> _Set exercise_
Can you reproduce the lines below word for word, leaving out the pictures?

> _Provided records_

===============

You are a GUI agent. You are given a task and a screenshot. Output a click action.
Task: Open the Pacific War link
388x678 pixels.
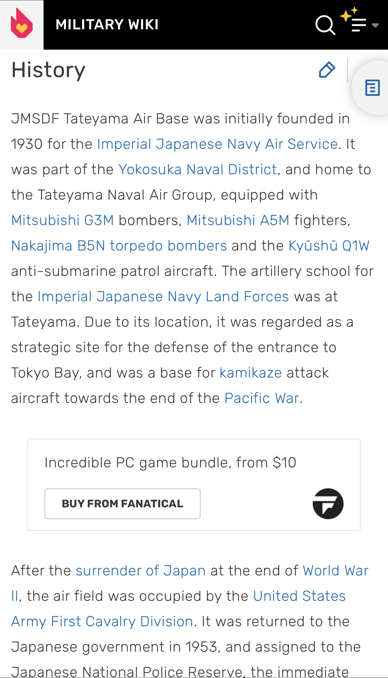click(262, 398)
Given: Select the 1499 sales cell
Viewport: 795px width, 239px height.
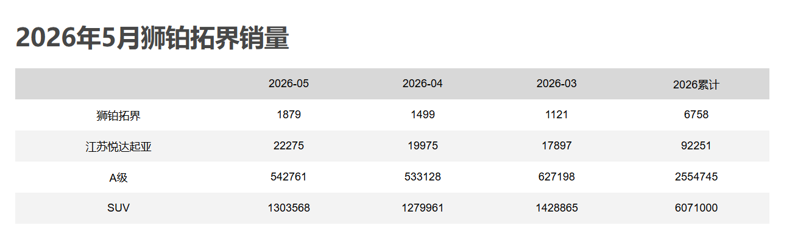Looking at the screenshot, I should click(423, 115).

===============

> _The output_
You are a GUI agent. You are given a task and a screenshot. Output a click action.
Task: Open the Pacific War link
388x678 pixels.
click(262, 398)
Given: Select the 1499 sales cell
Viewport: 795px width, 239px height.
Looking at the screenshot, I should click(423, 115).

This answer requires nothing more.